» **WORK TO COMPLETE**
The task requires repeating, word for word, the lines from the one with "You are a computer-use agent." through the end of the material, leaving out all pictures.

── RECORDS PROVIDED

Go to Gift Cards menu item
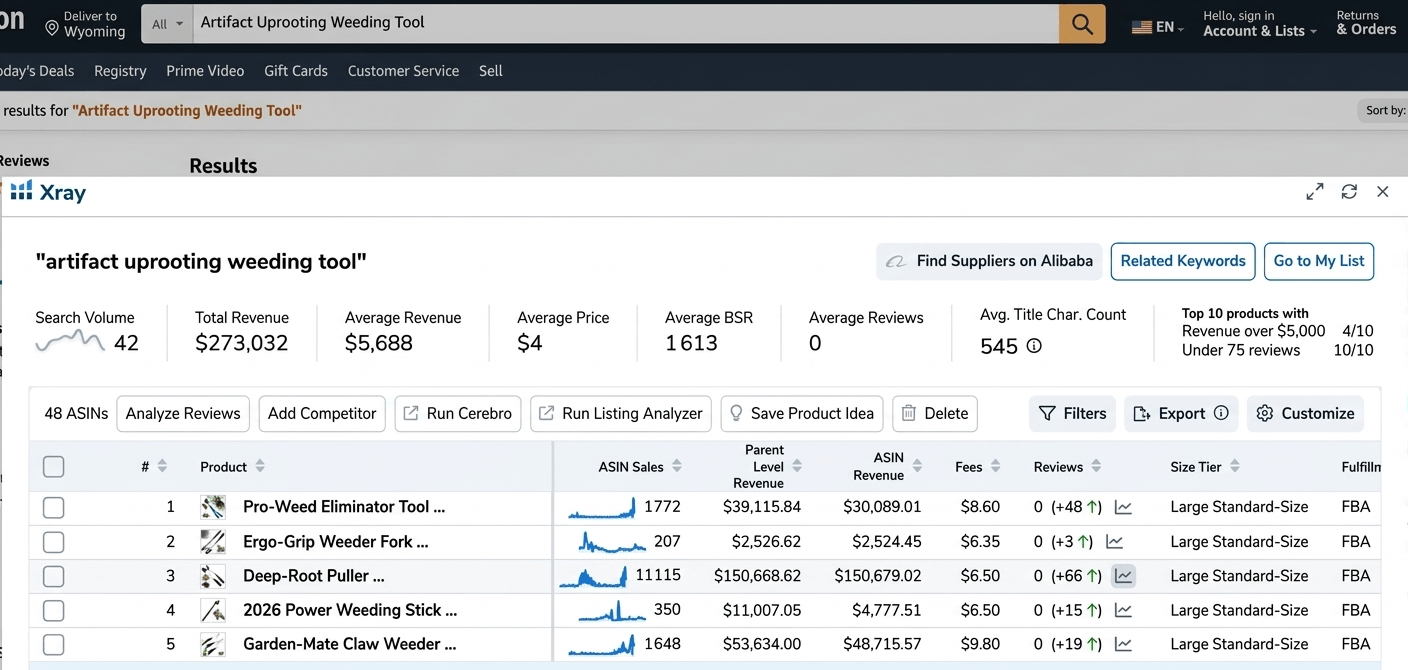 295,71
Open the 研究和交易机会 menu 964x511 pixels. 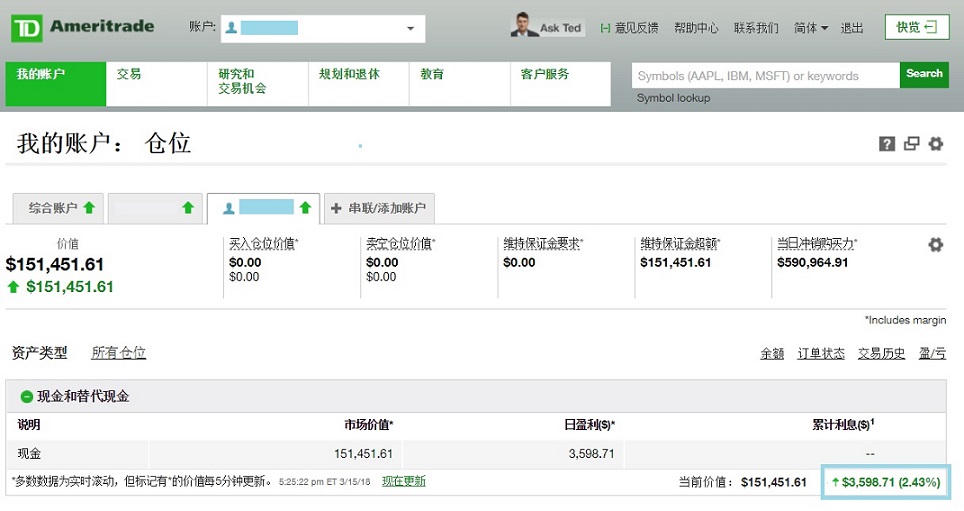(x=237, y=81)
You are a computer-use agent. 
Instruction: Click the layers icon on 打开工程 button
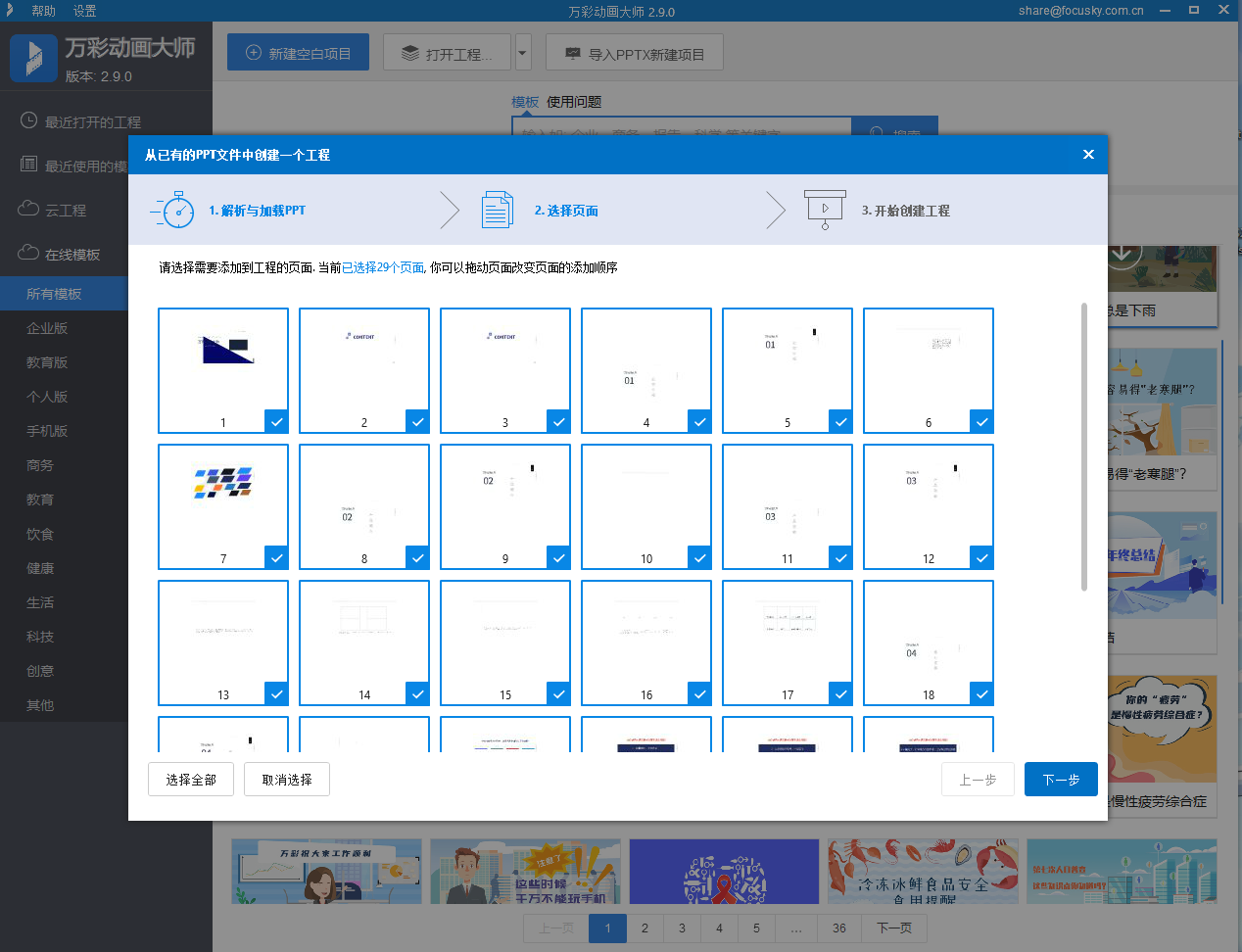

────

» **EXERCISE SOLUTION**
You are a computer-use agent. 
Instruction: Click the layers icon on 打开工程 button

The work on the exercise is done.